**ASSIGNED TASK**
Only the lines below starting at the one containing "This screenshot has width=930, height=705." and ending at the one containing "Click the Mastercard logo icon" belong in the answer, each copied exactly.

**Collected data**
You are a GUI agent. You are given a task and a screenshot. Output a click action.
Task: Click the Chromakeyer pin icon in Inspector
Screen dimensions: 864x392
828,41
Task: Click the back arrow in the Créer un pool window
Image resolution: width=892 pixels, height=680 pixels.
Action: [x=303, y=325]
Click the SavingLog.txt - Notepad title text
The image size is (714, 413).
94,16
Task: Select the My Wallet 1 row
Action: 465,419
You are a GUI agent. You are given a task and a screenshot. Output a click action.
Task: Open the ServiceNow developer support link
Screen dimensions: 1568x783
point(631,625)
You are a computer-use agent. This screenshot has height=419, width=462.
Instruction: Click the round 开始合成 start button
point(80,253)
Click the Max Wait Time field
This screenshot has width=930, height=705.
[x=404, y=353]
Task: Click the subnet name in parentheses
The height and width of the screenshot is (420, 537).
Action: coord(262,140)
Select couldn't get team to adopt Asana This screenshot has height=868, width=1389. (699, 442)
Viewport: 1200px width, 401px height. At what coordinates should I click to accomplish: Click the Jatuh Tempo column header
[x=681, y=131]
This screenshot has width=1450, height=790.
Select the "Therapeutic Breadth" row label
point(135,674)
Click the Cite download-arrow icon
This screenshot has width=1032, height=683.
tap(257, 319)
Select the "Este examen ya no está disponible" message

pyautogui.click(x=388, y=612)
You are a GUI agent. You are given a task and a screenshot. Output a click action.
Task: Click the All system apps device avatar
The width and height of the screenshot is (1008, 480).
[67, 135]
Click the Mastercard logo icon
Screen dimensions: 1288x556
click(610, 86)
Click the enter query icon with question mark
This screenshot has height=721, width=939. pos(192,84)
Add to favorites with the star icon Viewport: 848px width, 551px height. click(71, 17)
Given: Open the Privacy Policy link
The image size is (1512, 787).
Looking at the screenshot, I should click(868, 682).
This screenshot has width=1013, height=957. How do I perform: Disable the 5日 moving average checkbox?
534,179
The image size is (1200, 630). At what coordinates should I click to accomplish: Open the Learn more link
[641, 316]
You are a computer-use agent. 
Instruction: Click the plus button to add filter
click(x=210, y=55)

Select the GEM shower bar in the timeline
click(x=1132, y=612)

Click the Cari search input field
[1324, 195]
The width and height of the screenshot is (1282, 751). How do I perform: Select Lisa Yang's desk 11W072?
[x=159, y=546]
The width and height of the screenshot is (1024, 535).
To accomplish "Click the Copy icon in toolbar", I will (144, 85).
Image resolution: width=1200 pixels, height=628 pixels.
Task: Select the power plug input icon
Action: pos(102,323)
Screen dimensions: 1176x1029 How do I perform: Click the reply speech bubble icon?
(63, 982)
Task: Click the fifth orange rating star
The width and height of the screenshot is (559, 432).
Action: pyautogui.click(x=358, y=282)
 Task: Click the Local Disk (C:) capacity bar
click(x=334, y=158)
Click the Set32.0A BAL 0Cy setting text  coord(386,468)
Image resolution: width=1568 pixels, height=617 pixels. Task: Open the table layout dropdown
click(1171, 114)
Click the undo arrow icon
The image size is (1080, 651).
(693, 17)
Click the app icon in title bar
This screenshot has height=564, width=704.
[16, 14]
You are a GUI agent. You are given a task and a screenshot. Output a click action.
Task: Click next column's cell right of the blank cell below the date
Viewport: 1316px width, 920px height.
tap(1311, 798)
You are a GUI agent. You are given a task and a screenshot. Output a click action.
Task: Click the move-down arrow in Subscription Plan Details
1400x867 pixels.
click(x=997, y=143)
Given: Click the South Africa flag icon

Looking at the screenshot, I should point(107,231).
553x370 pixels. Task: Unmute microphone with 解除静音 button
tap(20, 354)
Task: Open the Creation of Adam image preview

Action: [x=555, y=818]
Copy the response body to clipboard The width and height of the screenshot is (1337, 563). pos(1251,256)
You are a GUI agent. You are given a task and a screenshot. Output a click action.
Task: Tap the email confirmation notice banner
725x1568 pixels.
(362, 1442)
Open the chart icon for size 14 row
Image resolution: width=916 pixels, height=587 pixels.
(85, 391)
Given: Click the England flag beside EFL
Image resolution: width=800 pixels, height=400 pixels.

**SOLUTION**
This screenshot has width=930, height=705.
[x=404, y=353]
Task: Click the subnet name in parentheses
The height and width of the screenshot is (420, 537).
Action: coord(262,140)
Select couldn't get team to adopt Asana This screenshot has height=868, width=1389. (699, 442)
Viewport: 1200px width, 401px height. At what coordinates should I click to accomplish: Click the Jatuh Tempo column header
[x=681, y=131]
This screenshot has width=1450, height=790.
Select the "Therapeutic Breadth" row label
point(135,674)
Click the Cite download-arrow icon
This screenshot has width=1032, height=683.
tap(257, 319)
Select the "Este examen ya no está disponible" message

pyautogui.click(x=388, y=612)
You are a GUI agent. You are given a task and a screenshot. Output a click action.
Task: Click the All system apps device avatar
The width and height of the screenshot is (1008, 480).
[67, 135]
Click the Mastercard logo icon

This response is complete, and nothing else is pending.